--- Start Records for this exercise ---

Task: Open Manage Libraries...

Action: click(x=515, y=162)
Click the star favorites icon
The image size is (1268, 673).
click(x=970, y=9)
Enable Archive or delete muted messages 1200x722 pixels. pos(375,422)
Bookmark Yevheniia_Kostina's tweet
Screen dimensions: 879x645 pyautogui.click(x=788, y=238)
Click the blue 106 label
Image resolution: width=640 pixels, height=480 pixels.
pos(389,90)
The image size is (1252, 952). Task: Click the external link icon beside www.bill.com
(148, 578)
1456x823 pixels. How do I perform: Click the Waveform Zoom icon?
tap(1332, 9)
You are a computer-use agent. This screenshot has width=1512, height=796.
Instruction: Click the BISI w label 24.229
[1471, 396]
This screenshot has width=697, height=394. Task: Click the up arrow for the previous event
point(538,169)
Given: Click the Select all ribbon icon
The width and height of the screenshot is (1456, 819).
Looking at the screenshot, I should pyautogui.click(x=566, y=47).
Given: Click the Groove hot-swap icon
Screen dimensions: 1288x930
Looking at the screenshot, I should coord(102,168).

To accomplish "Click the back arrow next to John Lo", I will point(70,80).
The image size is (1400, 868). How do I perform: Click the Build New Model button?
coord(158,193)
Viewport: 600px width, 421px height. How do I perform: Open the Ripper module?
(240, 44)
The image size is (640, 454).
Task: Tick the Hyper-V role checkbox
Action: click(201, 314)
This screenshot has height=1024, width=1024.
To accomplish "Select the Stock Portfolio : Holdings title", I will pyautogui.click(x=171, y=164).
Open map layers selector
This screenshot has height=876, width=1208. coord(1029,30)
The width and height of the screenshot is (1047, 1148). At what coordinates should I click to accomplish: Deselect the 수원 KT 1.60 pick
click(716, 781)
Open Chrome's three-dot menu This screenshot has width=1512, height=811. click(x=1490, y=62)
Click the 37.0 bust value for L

--- End Records for this exercise ---

Rewrite the lines above as a numbered list, skipping any blank lines.

▶ _Correct output_
1. Task: Open Manage Libraries...
2. Action: click(x=515, y=162)
3. Click the star favorites icon
4. The image size is (1268, 673).
5. click(x=970, y=9)
6. Enable Archive or delete muted messages 1200x722 pixels. pos(375,422)
7. Bookmark Yevheniia_Kostina's tweet
8. Screen dimensions: 879x645 pyautogui.click(x=788, y=238)
9. Click the blue 106 label
10. Image resolution: width=640 pixels, height=480 pixels.
11. pos(389,90)
12. The image size is (1252, 952). Task: Click the external link icon beside www.bill.com
13. (148, 578)
14. 1456x823 pixels. How do I perform: Click the Waveform Zoom icon?
15. tap(1332, 9)
16. You are a computer-use agent. This screenshot has width=1512, height=796.
17. Instruction: Click the BISI w label 24.229
18. [1471, 396]
19. This screenshot has width=697, height=394. Task: Click the up arrow for the previous event
20. point(538,169)
21. Given: Click the Select all ribbon icon
22. The width and height of the screenshot is (1456, 819).
23. Looking at the screenshot, I should pyautogui.click(x=566, y=47).
24. Given: Click the Groove hot-swap icon
25. Screen dimensions: 1288x930
26. Looking at the screenshot, I should coord(102,168).
27. To accomplish "Click the back arrow next to John Lo", I will point(70,80).
28. The image size is (1400, 868). How do I perform: Click the Build New Model button?
29. coord(158,193)
30. Viewport: 600px width, 421px height. How do I perform: Open the Ripper module?
31. (240, 44)
32. The image size is (640, 454).
33. Task: Tick the Hyper-V role checkbox
34. Action: click(201, 314)
35. This screenshot has height=1024, width=1024.
36. To accomplish "Select the Stock Portfolio : Holdings title", I will pyautogui.click(x=171, y=164).
37. Open map layers selector
38. This screenshot has height=876, width=1208. coord(1029,30)
39. The width and height of the screenshot is (1047, 1148). At what coordinates should I click to accomplish: Deselect the 수원 KT 1.60 pick
40. click(716, 781)
41. Open Chrome's three-dot menu This screenshot has width=1512, height=811. click(x=1490, y=62)
42. Click the 37.0 bust value for L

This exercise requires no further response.